Bangasternus orientalis

Scientific classification
- Kingdom: Animalia
- Phylum: Arthropoda
- Clade: Pancrustacea
- Class: Insecta
- Order: Coleoptera
- Suborder: Polyphaga
- Infraorder: Cucujiformia
- Superfamily: Curculionoidea
- Family: Curculionidae
- Genus: Bangasternus
- Species: B. orientalis
- Binomial name: Bangasternus orientalis Capiomont, 1873

= Bangasternus orientalis =

- Genus: Bangasternus
- Species: orientalis
- Authority: Capiomont, 1873

Species of beetle

Bangasternus orientalis is a species of true weevil known as the yellow starthistle bud weevil. It is used as an agent of biological pest control against the noxious weed yellow starthistle (Centaurea solstitialis).

The adult weevil is brown with a thin coat of light mottled hairs. It is about 6 millimeters long. The female lays up to 470 eggs near the flower heads of yellow starthistle and glues them with a dark-colored mucilage. When the larva emerges from its egg, it tunnels up into the flower head, where it consumes the flower parts and developing seeds. It then constructs a sort of cocoon from the remnants of the flower and seed parts and pupates there. Most of the damage to the plant is done by the larva, which destroys 50-60% of the seeds in a given flower head. It is host-specific, attacking only yellow starthistle and sometimes purple starthistle (C. calcitrapa); it does not attack any native plants.

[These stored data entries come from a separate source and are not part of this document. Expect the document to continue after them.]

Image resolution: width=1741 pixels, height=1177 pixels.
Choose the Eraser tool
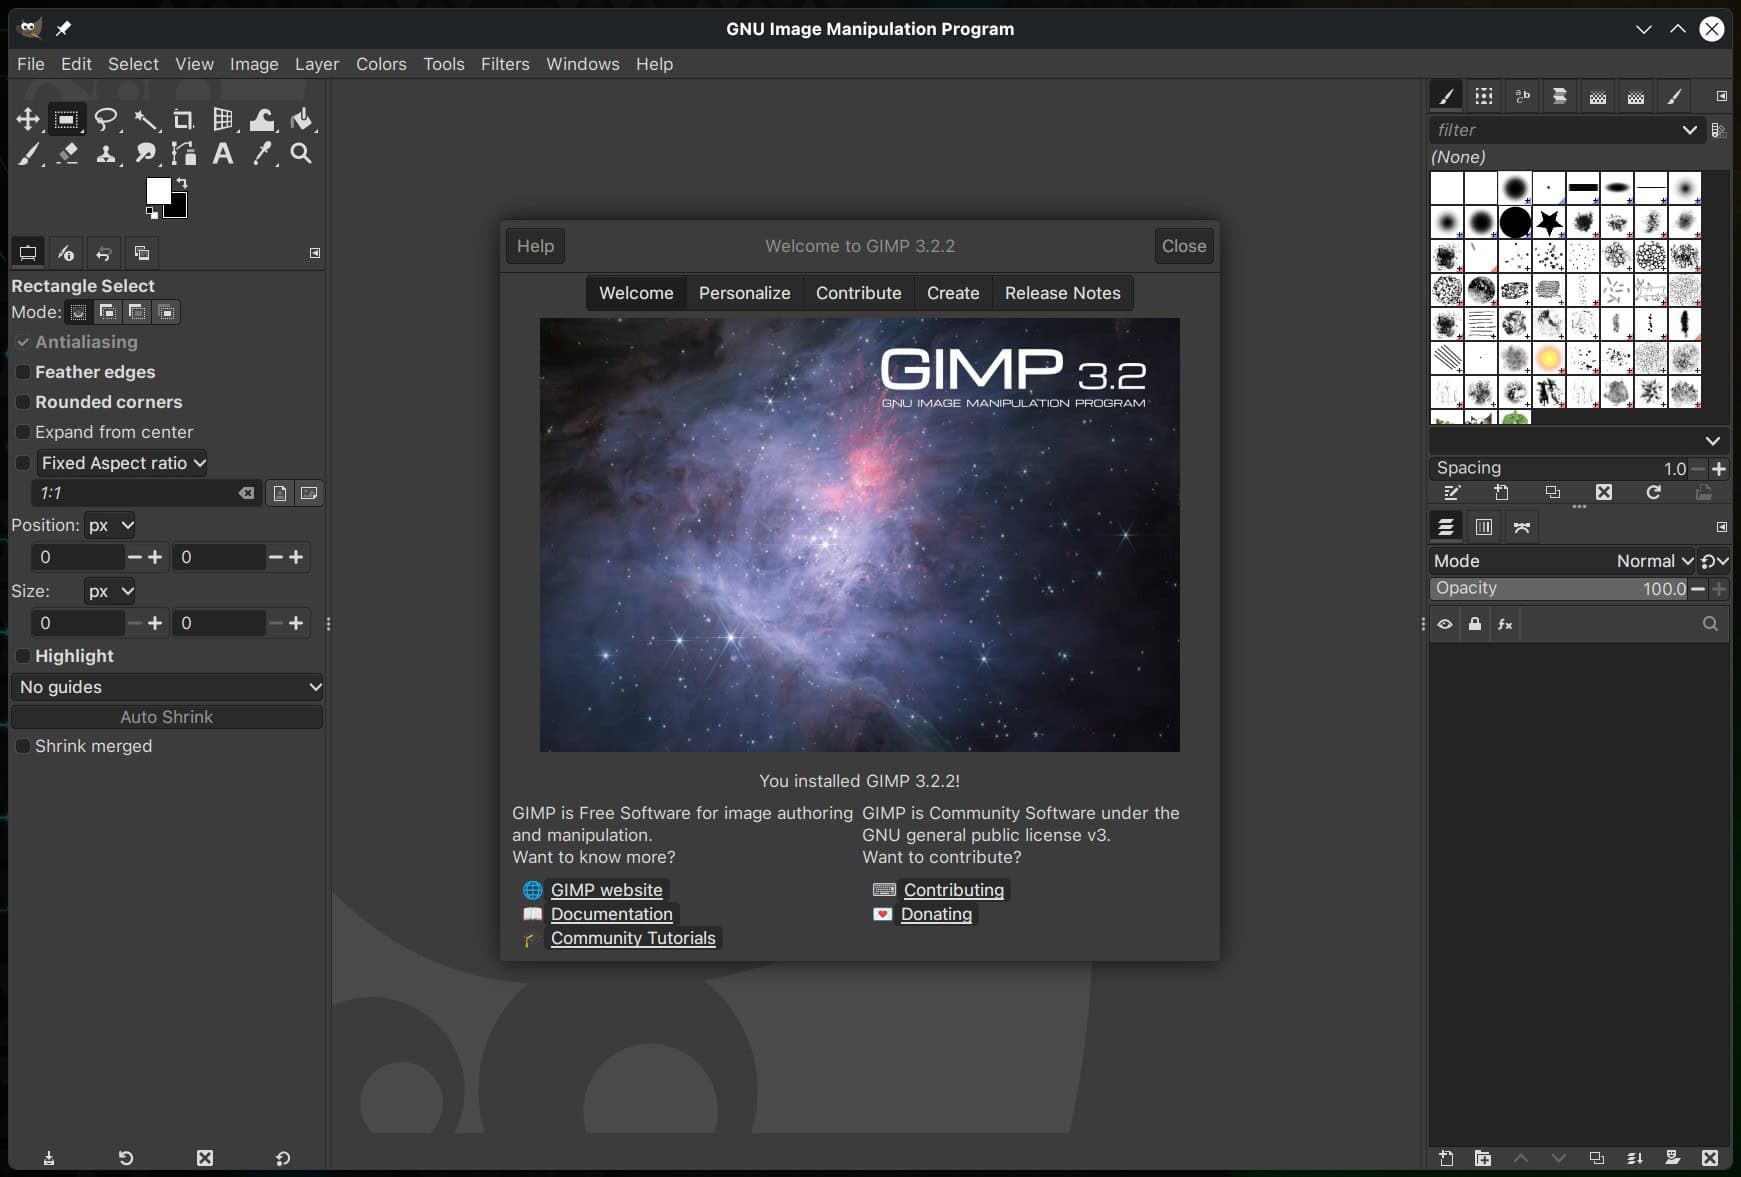click(x=67, y=154)
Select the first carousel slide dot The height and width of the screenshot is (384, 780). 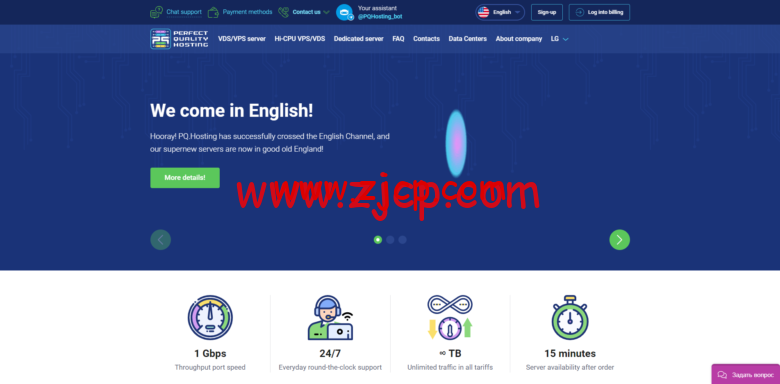coord(378,240)
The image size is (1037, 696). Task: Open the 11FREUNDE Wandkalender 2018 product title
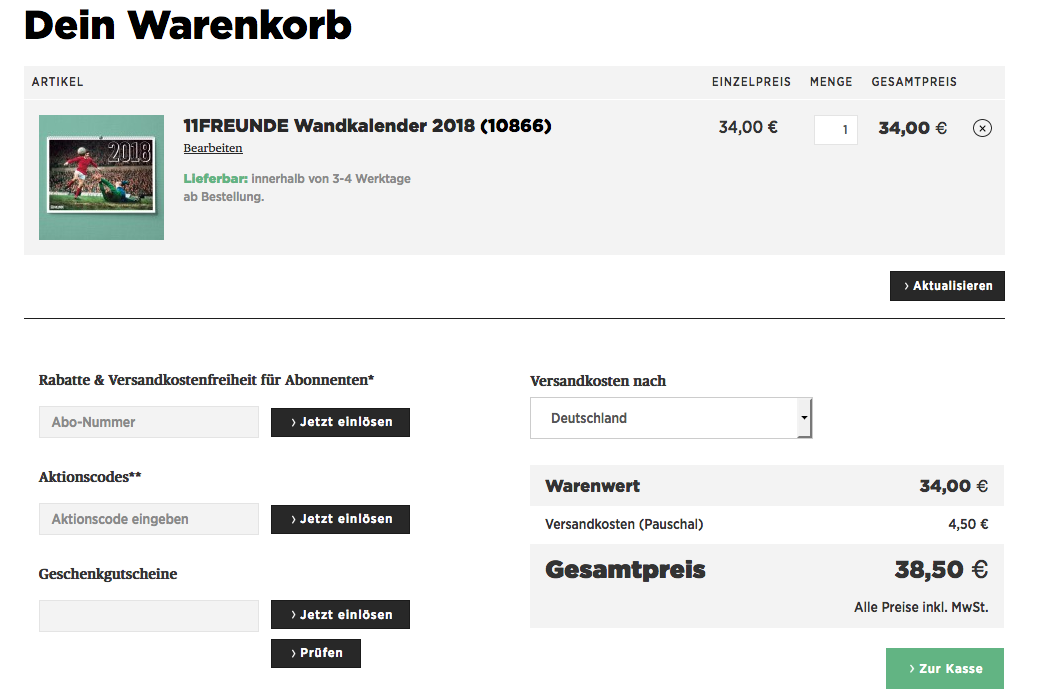(367, 126)
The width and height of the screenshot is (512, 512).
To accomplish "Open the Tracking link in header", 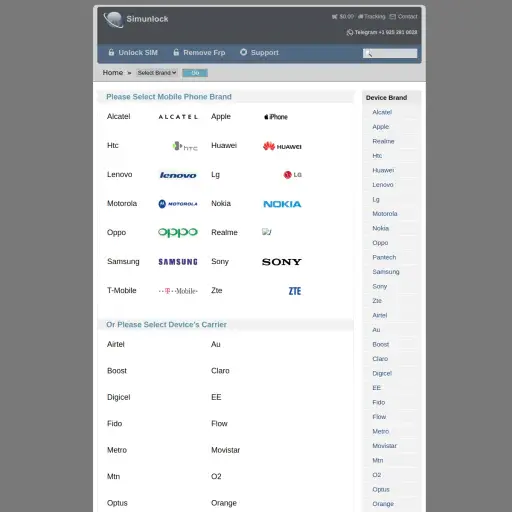I will (371, 16).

This weevil is native to southern Europe and the Mediterranean. It was first released as a biocontrol agent in the United States in 1985. It is now established throughout the western United States, wherever yellow starthistle is found. It helps prevent the spread of the weed, but it is not as common or effective as other yellow starthistle biocontrol agents.

== Life cycle ==
Overwintering adults appear on plants in the spring through early summer. Eggs are laid on young leaves under developing flower heads. Larvae hatch, tunnel into the stem, and ultimately into the flower head, where they feed on young seeds. Pupation occurs within the seed heads. New adults then exit the plant to overwinter.

== Habitat ==
Spotted and diffuse knapweed are weed species that can be found throughout the northern tier of states and as far south as Nebraska and Virginia. These highly competitive weed species favor and establish quickly on disturbed sites and overgrazed rangeland. Both weeds will invade well established grassland communities and out compete the native vegetation. The release of B. fausti is part of a program to introduce a complex of spotted and diffuse knapweed enemies to help control these weeds.

== Field identification ==
Several insects have been released for control of yellow starthistle. B. orientalis can be distinguished from the other seed head beetles, Eustenopus villosus and Larinus curtus, by its much shorter and blunt snout. B. orientalis also has much shorter body hairs than E. villosus.

== Availability ==
This beetle is readily available wherever yellow starthistle is found. Adults can be collected from spring through early summer. However, because its impacts are usually secondary relative to E. villosus, and because it is likely already present at most starthistle sites, redistribution may be unnecessary.